Suppose we have a program which is saving lives for $50M each. There are other ways to spend the money that would save lives for $10,000 each. If we have $50M, should we save one life or 5000? This is not an academic trade off, it's what actually happens whenever the government allocates money to something with poor cost/benefit because there actually are ways to save lives or do other highly valuable things for even less than that amount of money and we don't have unlimited resources.
> Is that worth it? No, it can't be, because a million other people would die instead. There exist things that are possible but not reasonable and some of those things are in medicine.
We are talking about reality here, not some made-up fantasy to justify your outlook on it. I don't think I needed to preface my argument with that since I'd expect to discuss with rational and reasonable beings. Considering reality, where we live and touch grass, it's better that some rare diseases with high costs for treatment get subsidised by the whole pool of money society gathers for healthcare, within reasonable bounds of what the aforementioned system can bear.
I really thought I didn't need to guard myself against some bizarre outworldly conjecture with no basis in reality. You can toy with models and inflated situations to be pedantically argumentative but I'd much rather try for us to base this in more-or-less real situations. Paying for the US$ 5 million treatment of one kid with a very, very rare disease which is treatable can be afforded if a society is wealthy enough.
Or isn't the USA wealthy enough to care for its population?
The existing law has a massive defect that prevents any of that sort of thing from happening right now.
We capped insurance company profits as a percentage of claims, so the only way they can make more money is by paying out more and bigger claims. We basically banned them from having any incentive to lower costs because now lower costs mean lower profits instead of higher ones.
But that's a flaw in the existing system, not a flaw in the general concept.
> They'd be ripping a new one in the meat industry to forestall antibiotic resistance, for example.
There are already various state and federal laws restricting the use of antibiotics in livestock. But in general what leverage does an insurance company have over the meat industry?
Meanwhile there are charities that can save a life for on the order of $3000-$5000. Spending millions of dollars on one person is saying that person's life is worth more than the thousand others who could have been saved with the same money.

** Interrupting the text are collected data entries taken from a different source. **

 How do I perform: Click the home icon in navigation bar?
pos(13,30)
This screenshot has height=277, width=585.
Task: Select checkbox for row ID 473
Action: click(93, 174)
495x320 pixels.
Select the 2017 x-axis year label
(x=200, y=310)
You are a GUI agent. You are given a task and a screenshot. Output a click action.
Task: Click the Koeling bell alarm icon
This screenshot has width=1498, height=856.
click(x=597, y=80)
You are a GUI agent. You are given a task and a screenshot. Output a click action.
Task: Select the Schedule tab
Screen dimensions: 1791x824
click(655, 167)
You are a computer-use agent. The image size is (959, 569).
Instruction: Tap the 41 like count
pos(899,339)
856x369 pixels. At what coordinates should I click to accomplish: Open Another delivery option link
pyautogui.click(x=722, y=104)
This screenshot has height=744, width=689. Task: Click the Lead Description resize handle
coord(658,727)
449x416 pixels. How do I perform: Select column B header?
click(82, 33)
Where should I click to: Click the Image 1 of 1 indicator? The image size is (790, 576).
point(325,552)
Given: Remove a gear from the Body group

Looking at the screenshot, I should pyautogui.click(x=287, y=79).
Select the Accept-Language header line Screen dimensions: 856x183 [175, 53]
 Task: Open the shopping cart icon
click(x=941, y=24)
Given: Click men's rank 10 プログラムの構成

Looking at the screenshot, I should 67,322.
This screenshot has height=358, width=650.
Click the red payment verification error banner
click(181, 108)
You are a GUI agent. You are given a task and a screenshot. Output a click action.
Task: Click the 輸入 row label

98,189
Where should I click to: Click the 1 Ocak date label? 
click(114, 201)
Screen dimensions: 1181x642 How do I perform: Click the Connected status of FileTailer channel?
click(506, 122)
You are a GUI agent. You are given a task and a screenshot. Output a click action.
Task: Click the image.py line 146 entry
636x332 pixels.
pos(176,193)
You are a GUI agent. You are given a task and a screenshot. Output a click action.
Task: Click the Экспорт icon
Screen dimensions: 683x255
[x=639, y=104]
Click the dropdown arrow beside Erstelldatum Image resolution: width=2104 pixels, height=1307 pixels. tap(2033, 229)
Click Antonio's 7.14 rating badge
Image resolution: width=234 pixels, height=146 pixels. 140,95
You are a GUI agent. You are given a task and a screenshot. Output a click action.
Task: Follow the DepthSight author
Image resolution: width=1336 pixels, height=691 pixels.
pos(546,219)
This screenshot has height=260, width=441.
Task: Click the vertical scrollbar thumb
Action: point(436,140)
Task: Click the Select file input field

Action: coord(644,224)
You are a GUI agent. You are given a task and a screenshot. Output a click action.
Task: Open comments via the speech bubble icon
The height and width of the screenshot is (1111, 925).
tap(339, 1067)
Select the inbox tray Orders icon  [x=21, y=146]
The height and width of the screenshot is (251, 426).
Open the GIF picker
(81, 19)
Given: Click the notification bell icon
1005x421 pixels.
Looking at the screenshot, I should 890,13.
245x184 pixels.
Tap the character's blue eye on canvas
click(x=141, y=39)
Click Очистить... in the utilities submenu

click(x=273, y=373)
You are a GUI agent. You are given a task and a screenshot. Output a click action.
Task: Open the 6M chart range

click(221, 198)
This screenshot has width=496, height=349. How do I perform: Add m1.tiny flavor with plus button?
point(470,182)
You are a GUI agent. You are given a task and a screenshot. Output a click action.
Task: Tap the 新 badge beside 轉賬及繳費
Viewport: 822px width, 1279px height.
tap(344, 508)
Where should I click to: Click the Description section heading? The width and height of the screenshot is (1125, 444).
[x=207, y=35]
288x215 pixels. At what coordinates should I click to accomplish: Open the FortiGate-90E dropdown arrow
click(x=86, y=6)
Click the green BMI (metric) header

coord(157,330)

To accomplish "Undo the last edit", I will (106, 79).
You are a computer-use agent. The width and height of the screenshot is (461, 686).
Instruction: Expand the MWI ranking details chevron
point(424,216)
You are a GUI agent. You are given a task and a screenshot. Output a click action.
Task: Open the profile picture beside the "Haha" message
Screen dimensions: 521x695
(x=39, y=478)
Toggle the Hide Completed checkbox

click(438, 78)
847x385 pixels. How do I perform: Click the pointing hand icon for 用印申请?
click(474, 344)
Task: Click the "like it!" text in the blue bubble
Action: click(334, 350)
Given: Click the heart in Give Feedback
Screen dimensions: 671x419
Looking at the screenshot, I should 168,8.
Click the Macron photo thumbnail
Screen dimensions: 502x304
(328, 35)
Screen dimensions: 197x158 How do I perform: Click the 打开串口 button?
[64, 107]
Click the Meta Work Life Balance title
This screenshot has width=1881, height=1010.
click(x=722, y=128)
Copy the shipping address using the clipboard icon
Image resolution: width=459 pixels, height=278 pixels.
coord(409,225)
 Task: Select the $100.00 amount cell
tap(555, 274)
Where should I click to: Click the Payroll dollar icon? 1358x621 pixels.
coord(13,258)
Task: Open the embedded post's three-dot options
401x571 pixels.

People have a hard time understanding this because the consequences are indirect. You spend millions of dollars to save a kid, but you took it from a company that would have hired a hundred people. Three of those people really needed the money. One of them needed it to pay someone to get the mold out of their house, so instead that family of five ended up in the hospital and two of them died. Another would have used it to repair the brakes on their car and because they couldn't, they died in a car crash along with the person they hit. The third simply couldn't afford to make rent without a job and then froze to death in the street.
On top of this you have the other 97 people who wouldn't have died, but certainly didn't enjoy being unemployed.
Should we care about one person more than all of these others put together, or does it matter how much something costs because it's always a trade off against something else?
Framing it as "not profitable" is conservative messaging trying to drown out the idea that externalities exist.